Aan het eind van zijn brief vraagt Riko naar de aard van de onzichtbare
wezens die zulke stenenregens veroorzaken. HPB geeft dan het volgende
commentaar. – Vertaler]
Misschien wil de heer Riko ons toestaan dat we hierover iets zeggen.
De laatste zin uit zijn brief laat duidelijk zien dat zelfs hij, een
spiritist, niet in staat is zo’n onveranderlijk zinloos en absurd
verschijnsel – dat periodiek in elk deel van de wereld optreedt
en zonder de geringste aanleiding, en zonder enig moreel effect
op de aanwezigen – aan ontlichaamde menselijke geesten toe te
schrijven.

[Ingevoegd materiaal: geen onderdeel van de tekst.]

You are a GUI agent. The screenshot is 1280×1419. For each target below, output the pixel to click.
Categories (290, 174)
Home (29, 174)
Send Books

Toch zullen de meeste spiritisten het aan kwaadaardige ontlichaamde
geesten toeschrijven, terwijl de rooms-katholieken en veel vrome protestanten
– tenminste diegenen die zich ervan hebben kunnen overtuigen dat
het feiten betreft – het aan de duivel zullen toeschrijven.
Stel dat we aannemen dat wezens zoals de ‘kwaadaardige menselijke
zielen’ van de spiritist en de ‘demonen’ van de christelijke
theologie niet alleen in de verbeelding bestaan, hoe verklaren beide
groepen gelovigen dan de tegenstrijdigheden die dit met zich meebrengt?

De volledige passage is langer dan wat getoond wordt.